» TASK OBJECTIVE
Every line from the one containing "Screen dimensions: 362x377" to the end of the records below must be copied exactly, and no pictures may be included.

====================

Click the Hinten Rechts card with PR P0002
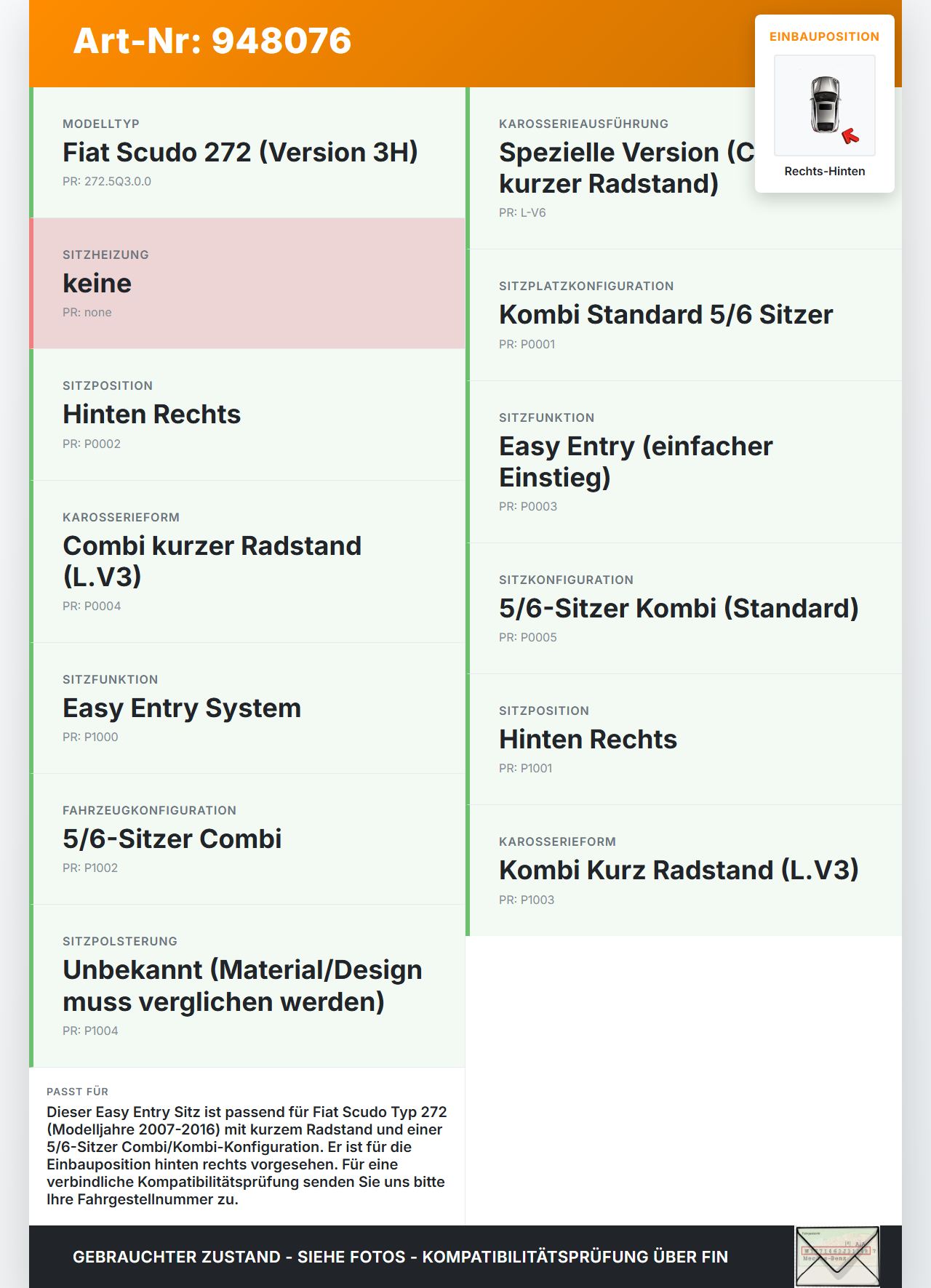(x=247, y=415)
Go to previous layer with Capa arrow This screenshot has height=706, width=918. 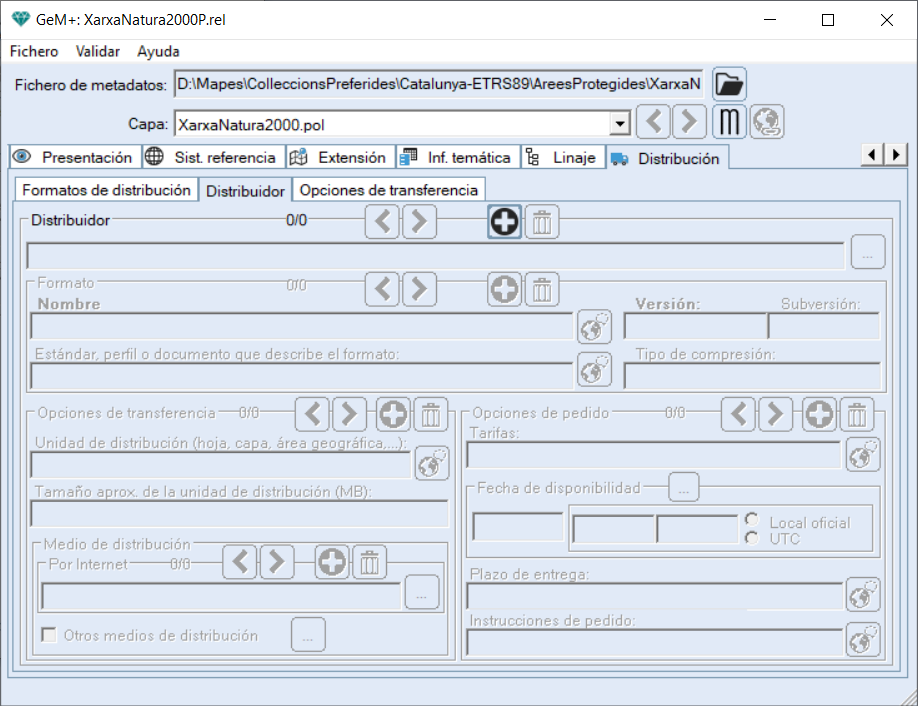[x=654, y=123]
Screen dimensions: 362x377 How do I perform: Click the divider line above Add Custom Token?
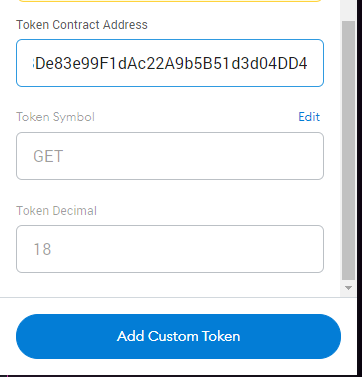click(170, 297)
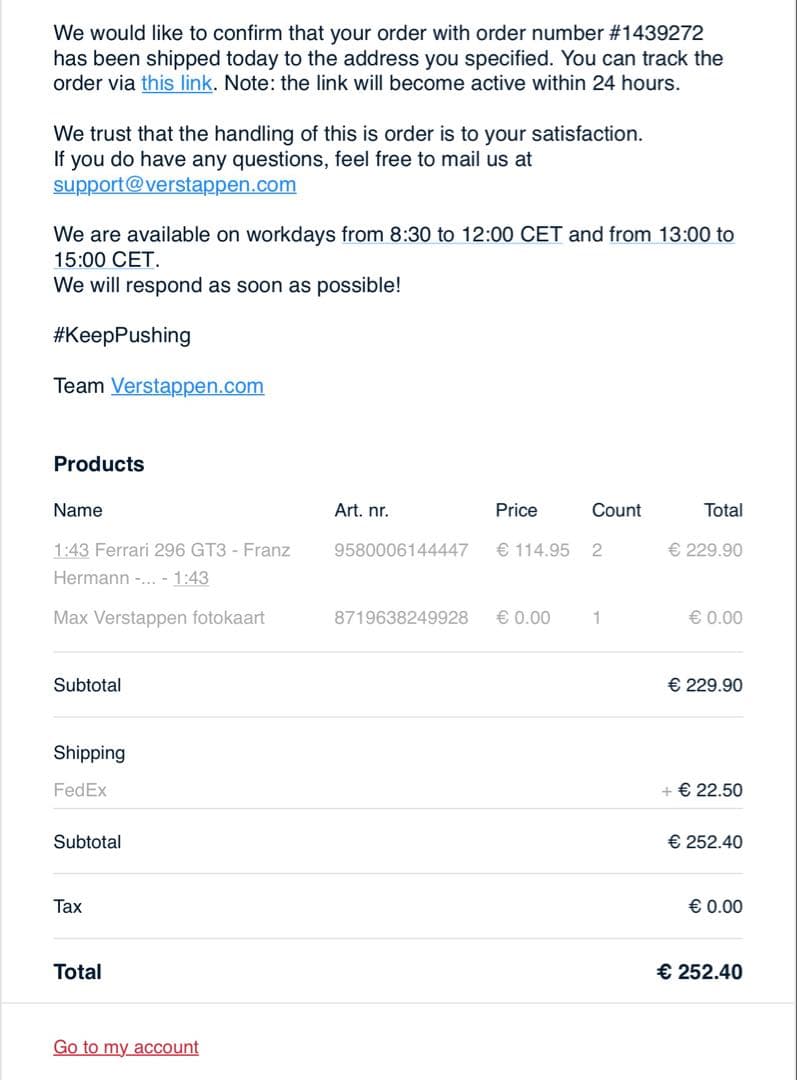Image resolution: width=797 pixels, height=1080 pixels.
Task: Click the € 22.50 shipping cost
Action: click(710, 790)
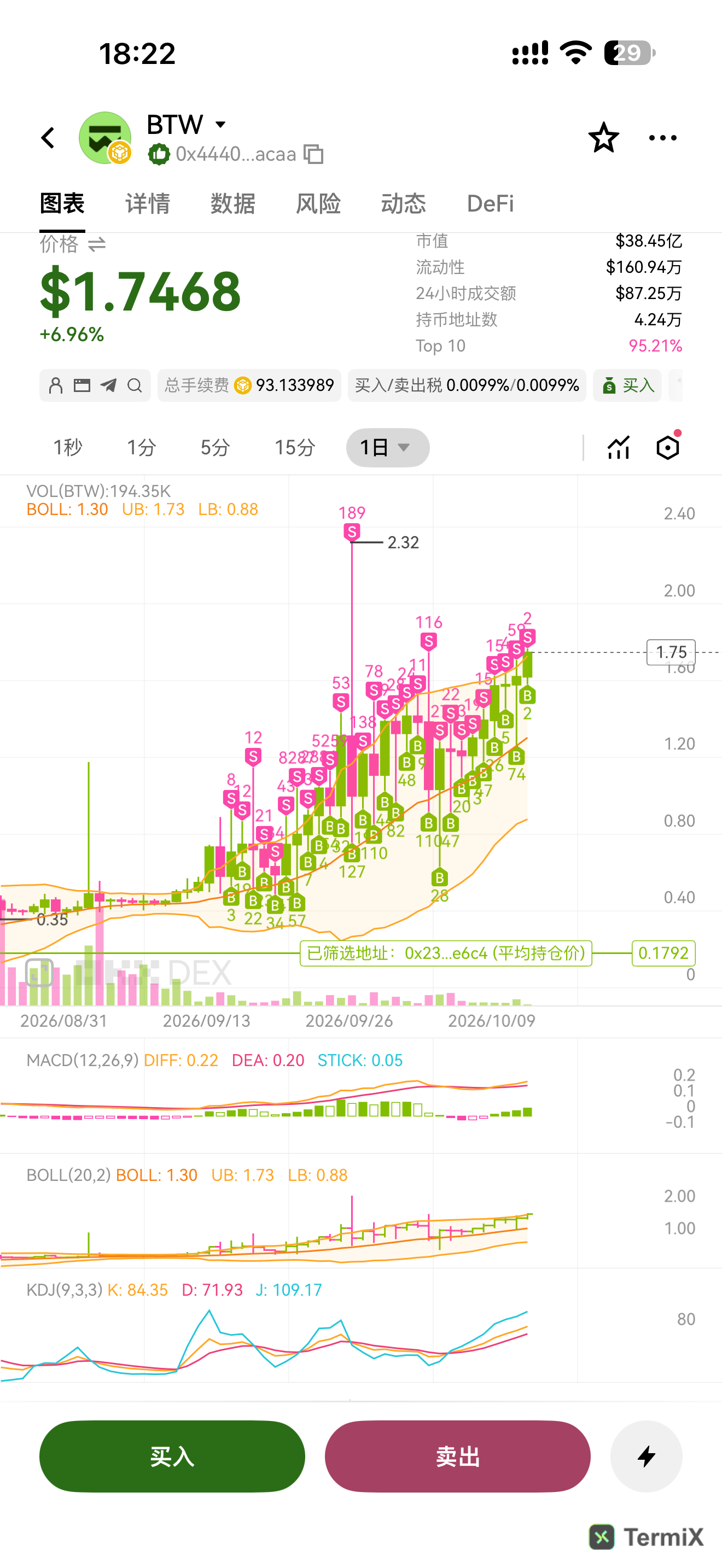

====================

» YOUR SOLUTION
Screen dimensions: 362x377 How do I perform: Click the divider line above Add Custom Token?
click(170, 297)
Image resolution: width=797 pixels, height=1080 pixels.
Task: Click the € 22.50 shipping cost
Action: click(710, 790)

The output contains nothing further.